I don't know how useful I'd say the rest of his ideas were, but one thing I liked about Nelson Bolles's approach in What Color Is Your Parachute? was that it's important to think about a job along two dimensions: what the function you perform is, and what kind of organization/subject matter you deal with.

My job description is closest to "Management Analyst" - which is in the lower-middle part of the pack on the big list - but I specifically work to expedite benefits processing for immigrants to the U.S. and one of the perks of my job is getting to see a thousand-plus new citizens get naturalized each month. Hell, today I got to meet a couple of the prisoners released from Iran this year as a result of the nuclear deal.

So yes, I get that this is about the aggregate, but I'm kind of bummed to realize that Douglas Adams thinks I should be fired into the sun by association.
posted by psoas at 12:17 PM on April 11, 2016 [2 favorites]


I suspect most of the people who think their jobs are making the world worse are the ones who are essentially getting paid to be abused by the general public.

Technically I help make people's lives better at work, but not in any way I actually enjoy doing or is personally meaningful to me. Whoopetydoo, I processed your paperwork faster. But...that's of far more value in the world than anything else I enjoy doing, so.
posted by jenfullmoon at 9:18 PM on April 11, 2016 [1 favorite]
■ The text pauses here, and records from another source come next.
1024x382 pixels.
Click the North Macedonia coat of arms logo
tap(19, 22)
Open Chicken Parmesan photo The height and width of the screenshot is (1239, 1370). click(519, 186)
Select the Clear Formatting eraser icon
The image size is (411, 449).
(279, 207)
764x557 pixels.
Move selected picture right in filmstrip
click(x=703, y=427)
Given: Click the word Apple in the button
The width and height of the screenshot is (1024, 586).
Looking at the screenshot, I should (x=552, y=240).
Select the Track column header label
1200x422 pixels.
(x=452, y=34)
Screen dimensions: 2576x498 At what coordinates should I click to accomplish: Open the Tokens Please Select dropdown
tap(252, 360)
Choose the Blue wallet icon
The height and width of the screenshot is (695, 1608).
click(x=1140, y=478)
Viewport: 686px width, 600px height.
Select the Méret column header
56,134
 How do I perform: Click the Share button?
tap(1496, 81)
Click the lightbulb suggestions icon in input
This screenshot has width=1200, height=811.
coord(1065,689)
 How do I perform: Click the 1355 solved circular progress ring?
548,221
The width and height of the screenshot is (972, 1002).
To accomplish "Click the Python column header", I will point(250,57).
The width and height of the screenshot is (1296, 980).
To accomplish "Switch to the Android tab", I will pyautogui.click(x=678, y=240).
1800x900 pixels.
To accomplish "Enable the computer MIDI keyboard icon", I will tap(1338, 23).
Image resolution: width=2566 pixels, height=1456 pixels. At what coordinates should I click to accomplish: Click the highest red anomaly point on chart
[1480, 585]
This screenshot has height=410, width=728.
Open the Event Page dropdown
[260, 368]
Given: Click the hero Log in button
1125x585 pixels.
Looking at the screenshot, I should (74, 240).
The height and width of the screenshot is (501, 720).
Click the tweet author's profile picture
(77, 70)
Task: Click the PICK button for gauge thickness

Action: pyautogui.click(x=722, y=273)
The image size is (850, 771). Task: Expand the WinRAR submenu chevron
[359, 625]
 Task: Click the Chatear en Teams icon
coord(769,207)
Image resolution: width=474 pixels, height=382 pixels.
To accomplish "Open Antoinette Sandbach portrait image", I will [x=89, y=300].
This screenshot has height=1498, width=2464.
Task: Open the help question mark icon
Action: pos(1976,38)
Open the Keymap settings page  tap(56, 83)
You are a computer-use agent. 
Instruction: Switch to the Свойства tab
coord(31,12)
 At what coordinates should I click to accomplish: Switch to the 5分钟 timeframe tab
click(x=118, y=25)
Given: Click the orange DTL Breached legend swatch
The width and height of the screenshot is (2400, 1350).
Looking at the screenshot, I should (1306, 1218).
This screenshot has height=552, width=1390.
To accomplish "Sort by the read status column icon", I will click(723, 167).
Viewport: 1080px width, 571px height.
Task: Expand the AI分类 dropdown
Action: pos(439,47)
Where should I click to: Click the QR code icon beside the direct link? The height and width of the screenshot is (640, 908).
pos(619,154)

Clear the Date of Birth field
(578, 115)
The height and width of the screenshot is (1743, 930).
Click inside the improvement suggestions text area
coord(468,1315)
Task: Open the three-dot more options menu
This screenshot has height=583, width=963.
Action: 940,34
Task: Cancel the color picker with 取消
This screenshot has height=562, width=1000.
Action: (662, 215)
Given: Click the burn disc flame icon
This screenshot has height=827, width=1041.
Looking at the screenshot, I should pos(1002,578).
Interesting that professional photographers fared so poorly. It's all photoshop guilt I guess?
posted by jeffburdges at 7:11 AM on April 13, 2016


Interesting that police supervisors fared so well. I suppose they're completely indoctrinated into the us vs them mentality by then.
posted by jeffburdges at 7:15 AM on April 13, 2016


Professional photographers are in a lot of cases getting their lunch eaten by people giving stuff away which is probably leading to lower satisfaction.
posted by Mitheral at 10:08 AM on April 13, 2016


According to a professional wedding photographer that i know at my volunteer job, it's very stressful. You only have one opportunity to get shots and you're dealing with various -zillas. If you think your amateur friend can handle it, you're very wrong.
posted by jenfullmoon at 12:12 PM on April 13, 2016


Wedding photography is safer than a few of the areas (cousin Bob with a Brownie has been a "problem" for a long time and the market has adjusted). Stock photography, calendars, sports, news, and portraiture to a certain extent are all experiencing much more competition often from well equipped amateurs willing to "work" for credit.